__Task requirements__. Gather every line below where "Download" appears.

__Data section__.

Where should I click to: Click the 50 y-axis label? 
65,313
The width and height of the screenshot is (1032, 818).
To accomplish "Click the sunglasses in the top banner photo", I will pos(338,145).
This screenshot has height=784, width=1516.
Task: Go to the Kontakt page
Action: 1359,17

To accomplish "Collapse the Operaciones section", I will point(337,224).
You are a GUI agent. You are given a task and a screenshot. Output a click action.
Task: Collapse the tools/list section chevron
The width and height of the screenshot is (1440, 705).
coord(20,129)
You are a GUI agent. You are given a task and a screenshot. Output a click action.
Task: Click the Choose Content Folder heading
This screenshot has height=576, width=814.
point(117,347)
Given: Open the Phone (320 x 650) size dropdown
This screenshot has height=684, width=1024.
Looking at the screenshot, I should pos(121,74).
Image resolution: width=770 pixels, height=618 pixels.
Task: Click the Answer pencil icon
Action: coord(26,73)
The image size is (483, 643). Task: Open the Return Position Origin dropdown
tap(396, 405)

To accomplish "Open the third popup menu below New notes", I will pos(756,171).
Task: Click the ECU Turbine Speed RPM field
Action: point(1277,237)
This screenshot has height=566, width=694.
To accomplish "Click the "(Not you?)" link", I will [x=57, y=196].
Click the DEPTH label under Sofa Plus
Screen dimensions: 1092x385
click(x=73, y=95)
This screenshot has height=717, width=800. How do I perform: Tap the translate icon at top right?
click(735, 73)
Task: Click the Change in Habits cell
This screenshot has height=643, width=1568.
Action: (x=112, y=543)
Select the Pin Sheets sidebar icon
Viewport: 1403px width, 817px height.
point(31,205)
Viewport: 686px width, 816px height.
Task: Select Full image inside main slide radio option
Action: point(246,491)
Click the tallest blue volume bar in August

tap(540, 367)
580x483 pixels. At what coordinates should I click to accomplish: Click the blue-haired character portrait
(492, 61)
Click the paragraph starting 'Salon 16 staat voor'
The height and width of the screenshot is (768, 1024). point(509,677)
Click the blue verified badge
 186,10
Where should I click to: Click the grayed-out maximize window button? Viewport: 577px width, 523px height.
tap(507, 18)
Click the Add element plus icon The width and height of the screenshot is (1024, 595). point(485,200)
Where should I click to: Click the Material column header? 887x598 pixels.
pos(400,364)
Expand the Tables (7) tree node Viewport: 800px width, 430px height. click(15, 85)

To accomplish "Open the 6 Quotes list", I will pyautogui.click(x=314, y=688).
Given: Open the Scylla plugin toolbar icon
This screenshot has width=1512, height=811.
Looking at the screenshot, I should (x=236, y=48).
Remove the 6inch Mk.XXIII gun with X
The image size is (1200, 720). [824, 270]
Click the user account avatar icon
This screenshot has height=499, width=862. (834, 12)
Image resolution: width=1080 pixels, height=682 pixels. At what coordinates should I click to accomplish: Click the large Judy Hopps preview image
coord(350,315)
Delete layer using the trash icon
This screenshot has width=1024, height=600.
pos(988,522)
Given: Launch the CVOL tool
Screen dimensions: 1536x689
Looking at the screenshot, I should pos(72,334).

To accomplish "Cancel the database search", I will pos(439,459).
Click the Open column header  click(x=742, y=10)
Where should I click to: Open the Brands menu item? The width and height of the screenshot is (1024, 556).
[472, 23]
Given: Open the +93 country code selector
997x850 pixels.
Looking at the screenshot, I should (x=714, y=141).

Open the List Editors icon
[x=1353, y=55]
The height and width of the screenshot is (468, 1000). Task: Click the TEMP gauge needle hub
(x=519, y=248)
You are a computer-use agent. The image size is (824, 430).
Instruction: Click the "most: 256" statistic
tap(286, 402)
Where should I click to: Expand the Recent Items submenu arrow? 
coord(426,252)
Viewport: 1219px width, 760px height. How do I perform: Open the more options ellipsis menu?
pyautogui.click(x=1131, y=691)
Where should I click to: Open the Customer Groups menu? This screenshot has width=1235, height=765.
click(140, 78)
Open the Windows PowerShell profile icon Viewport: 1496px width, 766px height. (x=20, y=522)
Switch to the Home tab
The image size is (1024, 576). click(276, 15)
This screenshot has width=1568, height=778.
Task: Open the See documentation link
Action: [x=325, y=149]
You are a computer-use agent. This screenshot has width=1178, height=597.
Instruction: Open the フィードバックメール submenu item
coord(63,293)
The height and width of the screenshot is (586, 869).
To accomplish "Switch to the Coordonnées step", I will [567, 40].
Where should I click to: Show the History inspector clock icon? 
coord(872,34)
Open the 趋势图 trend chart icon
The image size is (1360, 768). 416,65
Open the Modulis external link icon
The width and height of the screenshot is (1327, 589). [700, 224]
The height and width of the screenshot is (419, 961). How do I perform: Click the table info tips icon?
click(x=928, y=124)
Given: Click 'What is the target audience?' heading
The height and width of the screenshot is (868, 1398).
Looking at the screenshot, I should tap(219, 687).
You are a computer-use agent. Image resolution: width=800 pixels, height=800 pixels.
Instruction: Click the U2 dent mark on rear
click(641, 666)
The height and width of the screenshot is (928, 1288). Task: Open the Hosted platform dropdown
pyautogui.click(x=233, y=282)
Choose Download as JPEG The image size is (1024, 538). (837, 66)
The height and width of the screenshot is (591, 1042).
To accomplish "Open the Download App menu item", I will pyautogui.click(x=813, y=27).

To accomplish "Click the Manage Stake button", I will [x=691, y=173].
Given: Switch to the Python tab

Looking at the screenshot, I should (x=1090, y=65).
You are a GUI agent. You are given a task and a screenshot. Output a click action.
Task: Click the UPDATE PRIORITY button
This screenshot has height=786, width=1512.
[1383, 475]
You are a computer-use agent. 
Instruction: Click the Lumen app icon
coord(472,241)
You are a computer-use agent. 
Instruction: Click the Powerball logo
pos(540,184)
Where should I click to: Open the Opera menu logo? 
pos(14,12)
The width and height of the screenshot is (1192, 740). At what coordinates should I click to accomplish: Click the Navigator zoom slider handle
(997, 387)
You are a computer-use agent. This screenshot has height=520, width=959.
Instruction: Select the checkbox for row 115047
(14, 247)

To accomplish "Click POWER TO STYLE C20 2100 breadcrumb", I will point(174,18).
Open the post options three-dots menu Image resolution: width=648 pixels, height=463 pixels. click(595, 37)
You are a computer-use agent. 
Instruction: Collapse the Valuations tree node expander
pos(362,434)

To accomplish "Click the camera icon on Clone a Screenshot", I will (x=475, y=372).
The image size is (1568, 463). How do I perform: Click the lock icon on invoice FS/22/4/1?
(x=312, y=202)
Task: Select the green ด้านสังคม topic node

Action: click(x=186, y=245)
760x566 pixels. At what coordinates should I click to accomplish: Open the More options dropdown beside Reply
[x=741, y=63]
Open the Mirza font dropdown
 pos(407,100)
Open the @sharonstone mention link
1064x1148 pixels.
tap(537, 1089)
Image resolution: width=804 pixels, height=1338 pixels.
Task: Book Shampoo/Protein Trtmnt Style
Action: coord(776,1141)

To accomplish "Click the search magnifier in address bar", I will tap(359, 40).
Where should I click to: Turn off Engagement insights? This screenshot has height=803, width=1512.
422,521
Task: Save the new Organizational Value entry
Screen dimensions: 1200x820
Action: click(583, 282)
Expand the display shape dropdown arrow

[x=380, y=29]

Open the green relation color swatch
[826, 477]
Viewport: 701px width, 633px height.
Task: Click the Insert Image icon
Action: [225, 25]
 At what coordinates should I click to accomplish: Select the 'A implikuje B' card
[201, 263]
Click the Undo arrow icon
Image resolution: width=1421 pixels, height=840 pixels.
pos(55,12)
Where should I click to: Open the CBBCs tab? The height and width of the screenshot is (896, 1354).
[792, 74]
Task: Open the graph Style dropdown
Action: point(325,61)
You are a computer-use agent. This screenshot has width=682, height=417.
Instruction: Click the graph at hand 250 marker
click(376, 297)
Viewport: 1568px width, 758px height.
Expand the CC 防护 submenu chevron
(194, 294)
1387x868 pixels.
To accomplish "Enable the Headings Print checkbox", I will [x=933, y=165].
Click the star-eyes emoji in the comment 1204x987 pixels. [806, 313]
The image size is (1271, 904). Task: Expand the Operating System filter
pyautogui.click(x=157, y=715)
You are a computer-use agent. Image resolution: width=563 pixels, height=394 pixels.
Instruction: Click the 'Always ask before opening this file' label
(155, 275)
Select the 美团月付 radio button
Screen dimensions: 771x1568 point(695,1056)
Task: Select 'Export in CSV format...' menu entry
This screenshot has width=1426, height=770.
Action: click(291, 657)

__Your response__.
Choose Download as JPEG The image size is (1024, 538). (837, 66)
To accomplish "Open the Download App menu item", I will pyautogui.click(x=813, y=27).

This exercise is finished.